**SUPPLIED RECORDS**
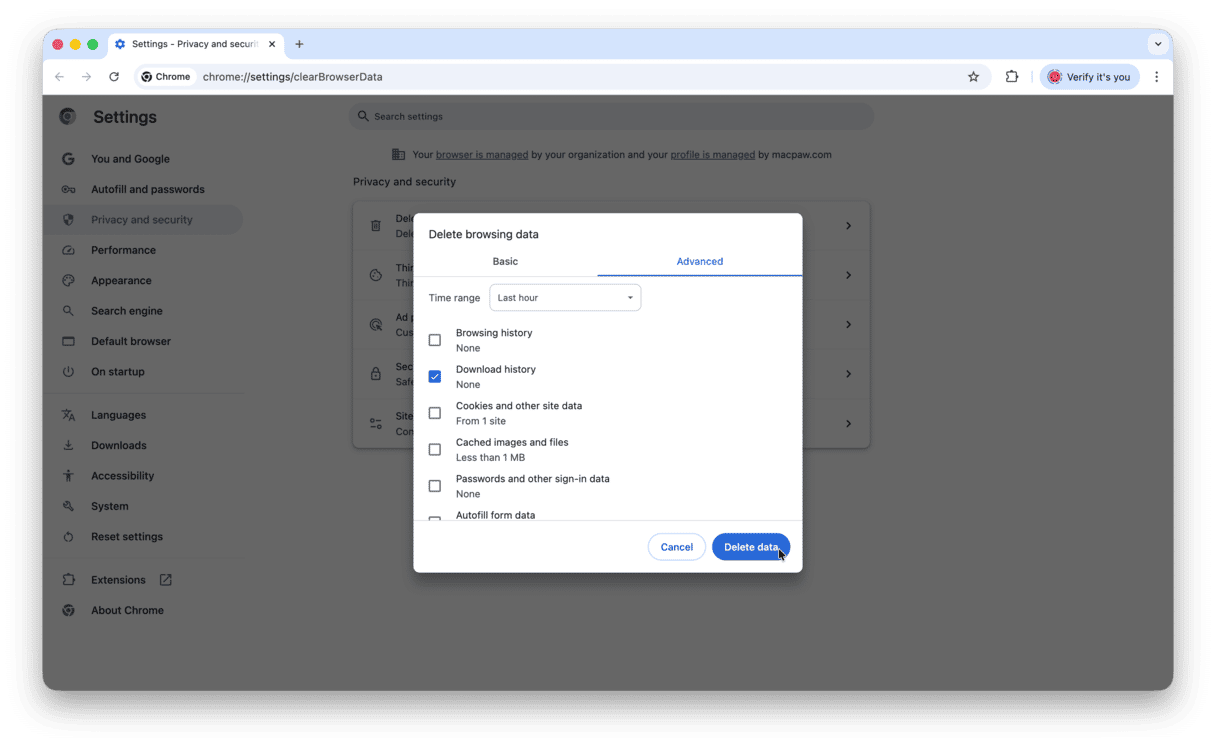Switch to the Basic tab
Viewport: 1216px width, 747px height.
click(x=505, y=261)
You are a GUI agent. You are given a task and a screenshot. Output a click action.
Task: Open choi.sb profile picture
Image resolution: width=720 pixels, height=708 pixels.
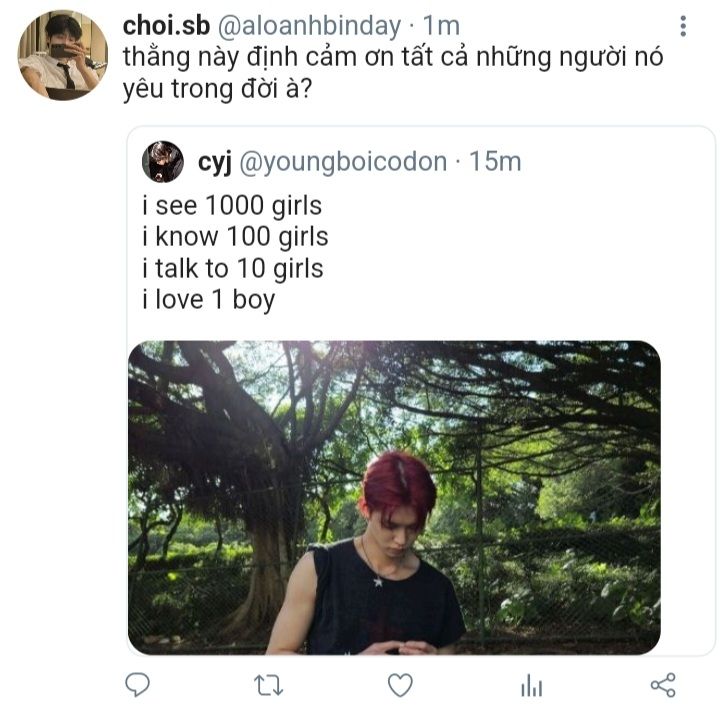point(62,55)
--
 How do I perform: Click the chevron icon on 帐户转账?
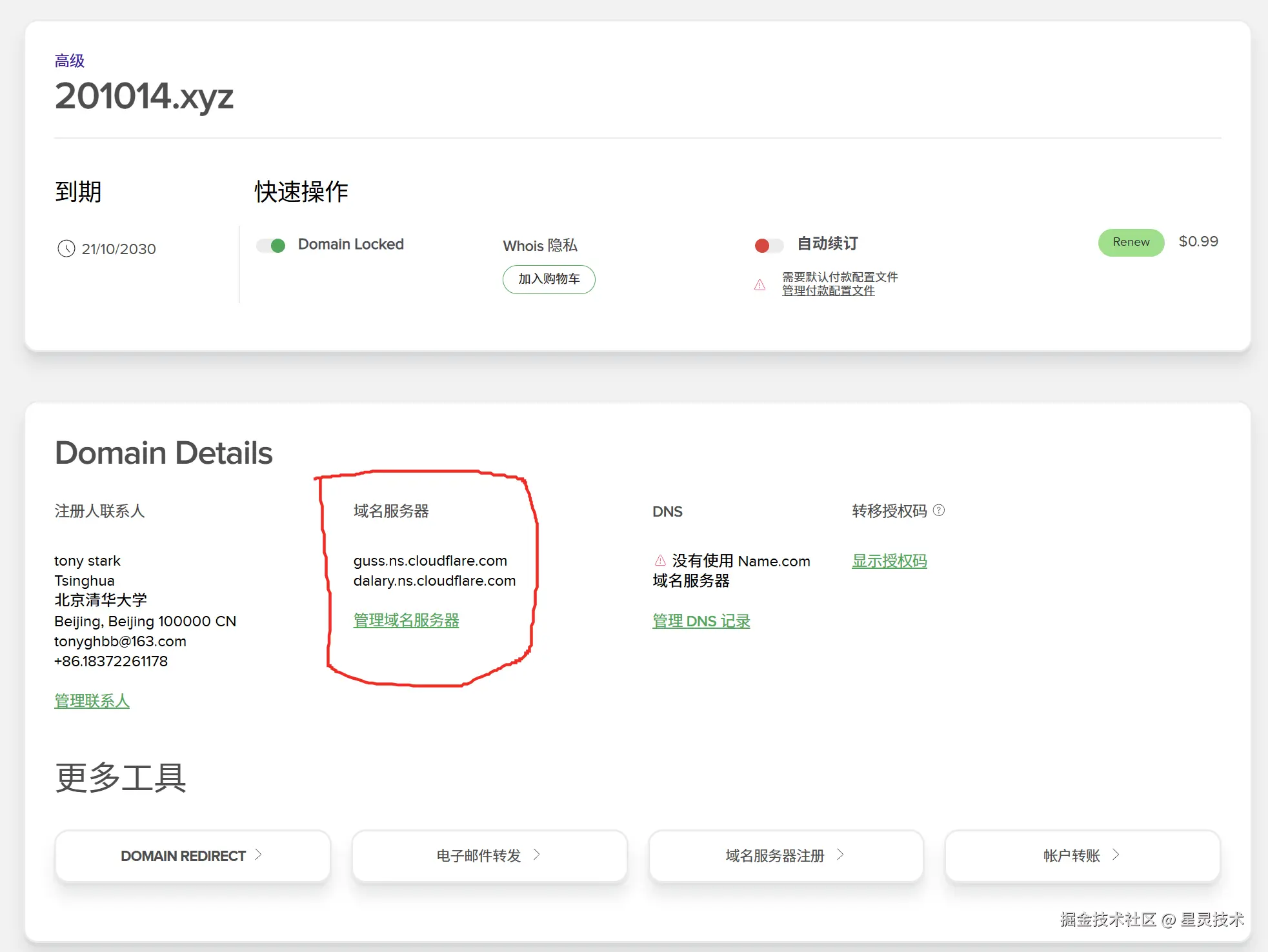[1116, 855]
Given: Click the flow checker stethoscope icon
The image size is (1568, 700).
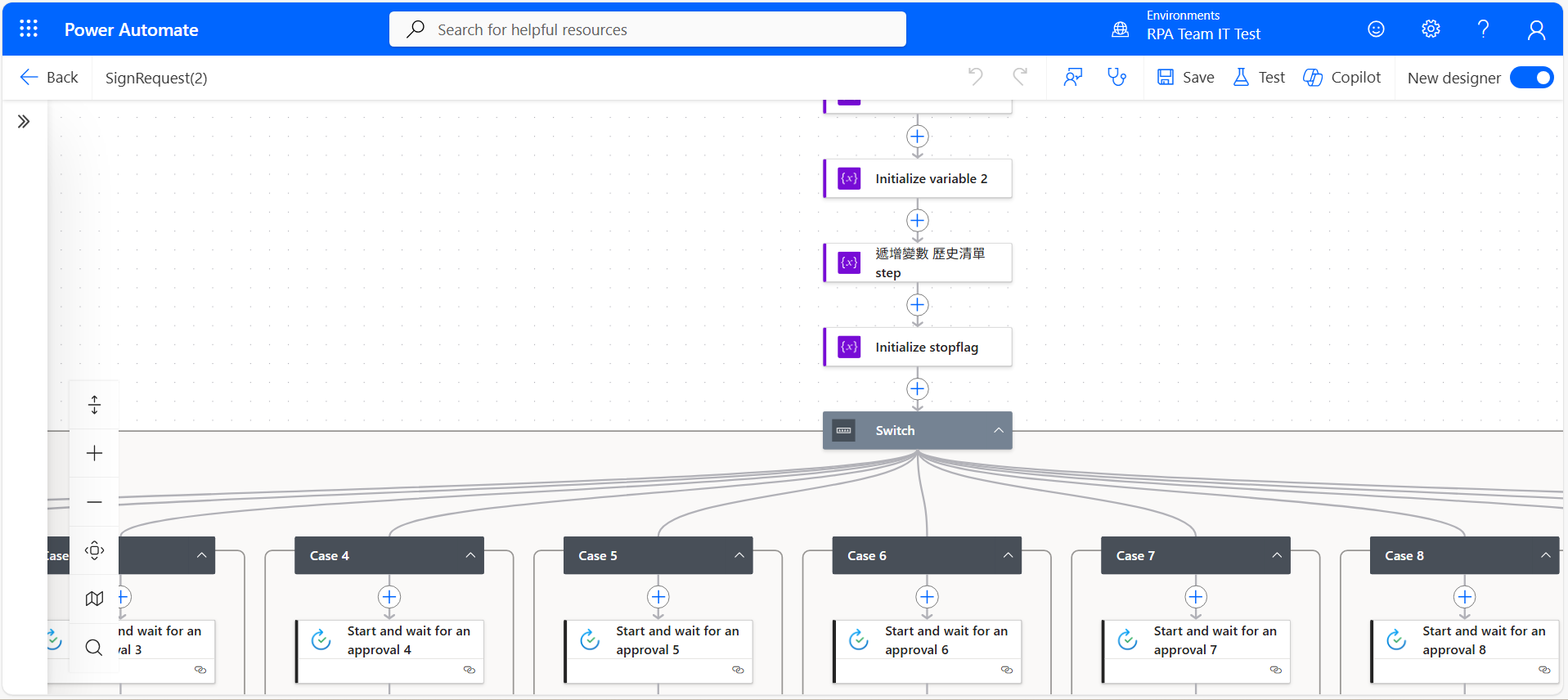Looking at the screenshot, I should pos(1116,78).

**GOAL**
Extract the records starting with the line that contains "Switch to the Basic tab" and going on through the line that contains "point(62,55)", copying each line exactly and leaving out the pictures.

**RESULT**
Switch to the Basic tab
Viewport: 1216px width, 747px height.
click(x=505, y=261)
You are a GUI agent. You are given a task and a screenshot. Output a click action.
Task: Open choi.sb profile picture
Image resolution: width=720 pixels, height=708 pixels.
point(62,55)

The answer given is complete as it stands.